• Work request: Your copy should match the records below word for word and contain no pictures.

• The records:
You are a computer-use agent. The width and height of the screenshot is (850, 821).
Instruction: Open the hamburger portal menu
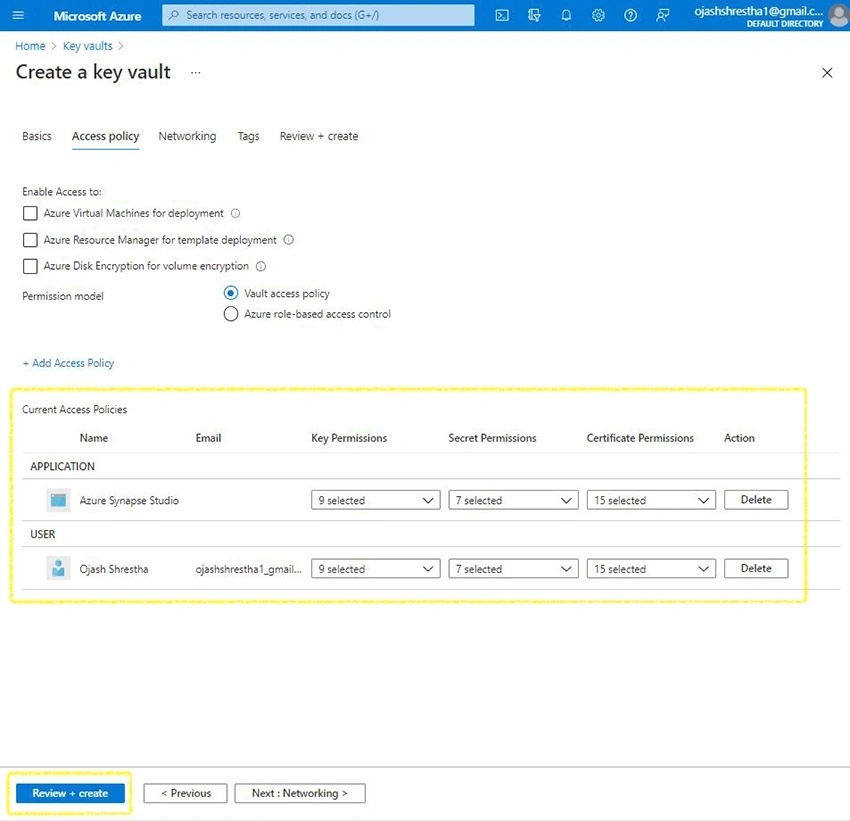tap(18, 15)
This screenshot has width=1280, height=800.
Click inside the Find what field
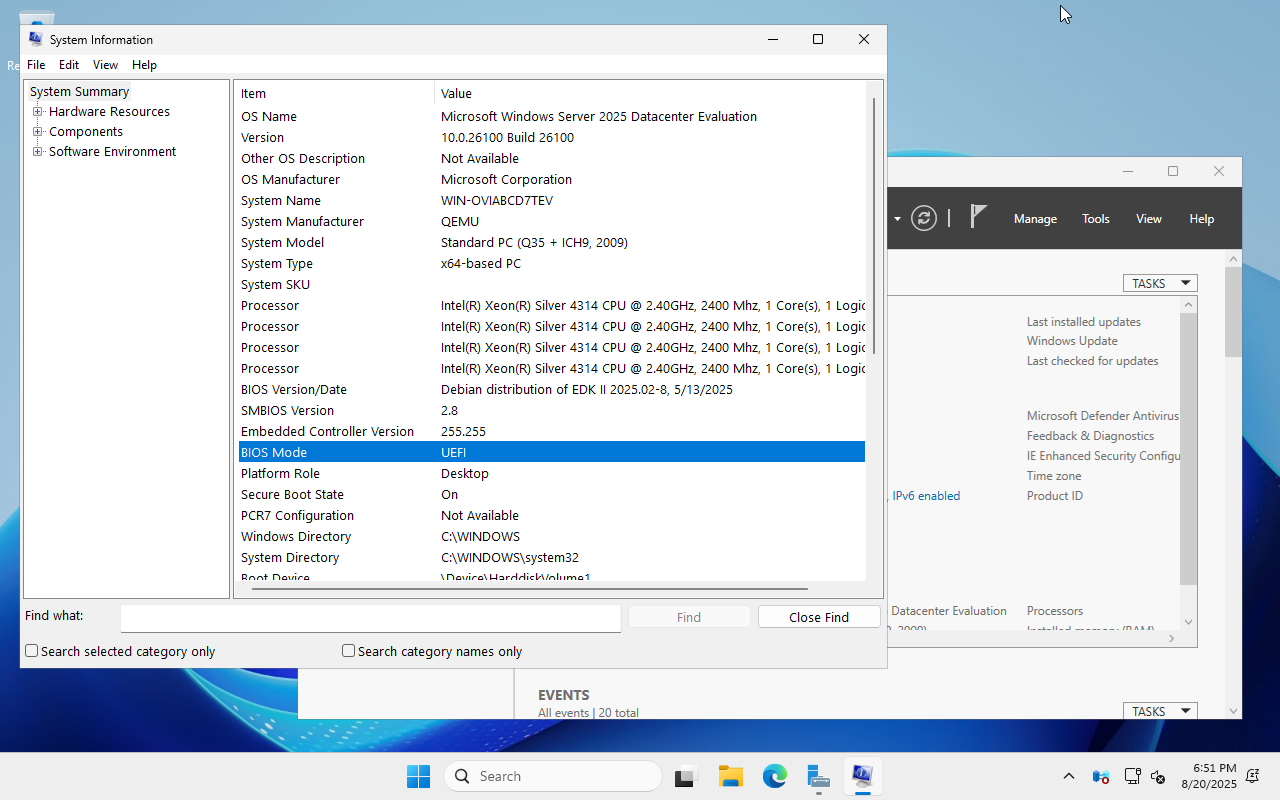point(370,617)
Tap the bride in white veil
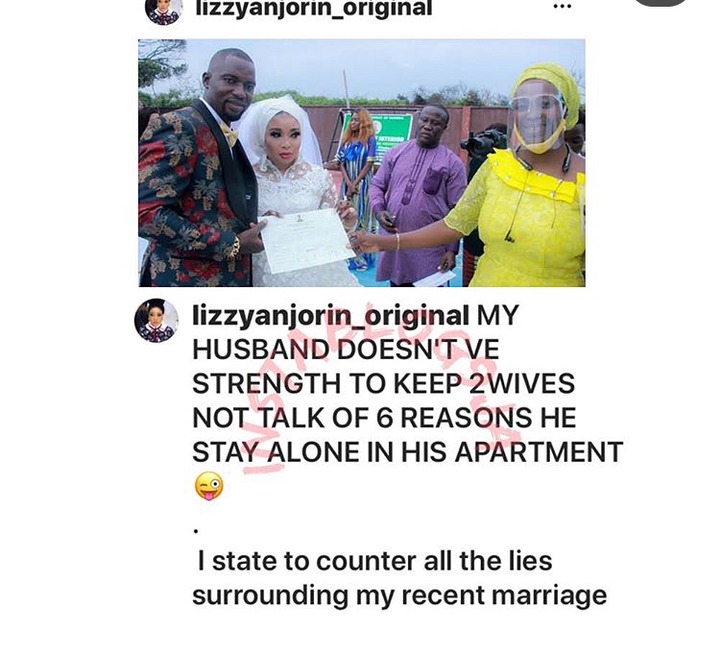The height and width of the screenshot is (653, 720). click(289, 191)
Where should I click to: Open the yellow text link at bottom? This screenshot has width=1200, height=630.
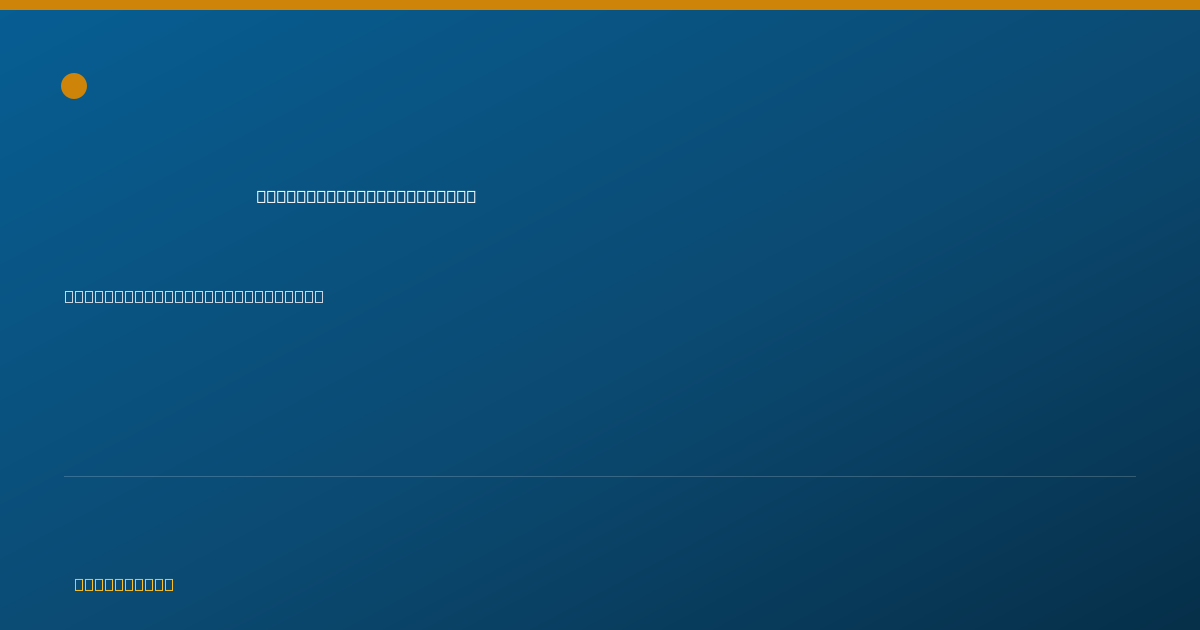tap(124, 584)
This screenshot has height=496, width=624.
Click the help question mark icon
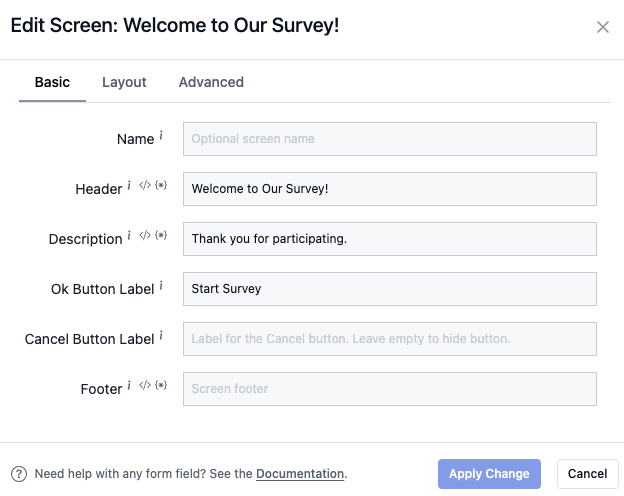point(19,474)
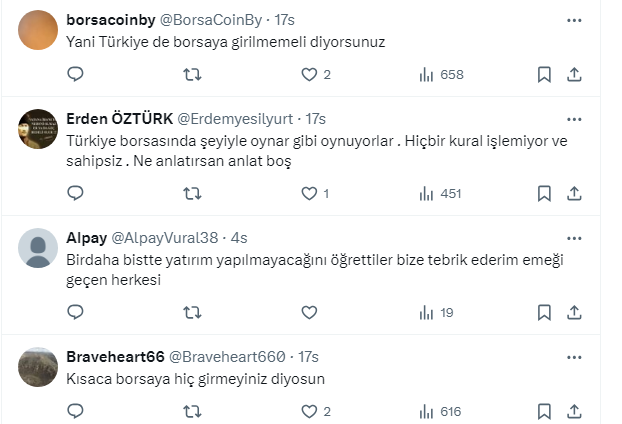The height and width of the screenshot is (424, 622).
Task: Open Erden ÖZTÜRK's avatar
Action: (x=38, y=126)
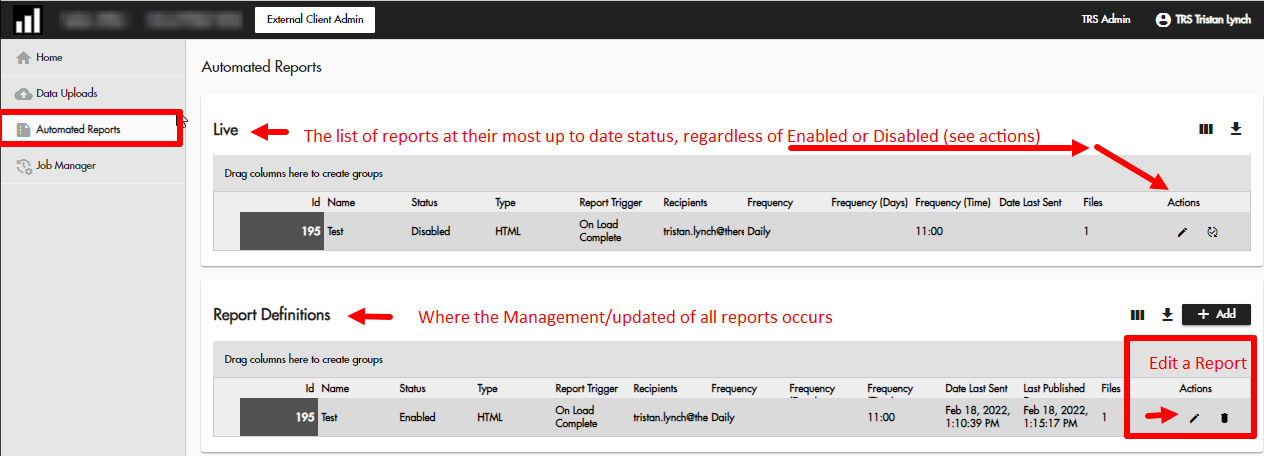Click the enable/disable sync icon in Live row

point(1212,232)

• Result for this exercise:
You are a computer-use agent. The width and height of the screenshot is (850, 821).
Instruction: Open the hamburger portal menu
tap(18, 15)
This screenshot has width=1280, height=800.
Click inside the Find what field
point(370,617)
Tap the bride in white veil
The height and width of the screenshot is (653, 720). click(289, 191)
Where should I click to: Open the yellow text link at bottom? This screenshot has width=1200, height=630.
tap(124, 584)
This screenshot has height=496, width=624.
Click the help question mark icon
point(19,474)
The height and width of the screenshot is (424, 622).
Task: Open Erden ÖZTÜRK's avatar
Action: (x=38, y=126)
Click the enable/disable sync icon in Live row

point(1212,232)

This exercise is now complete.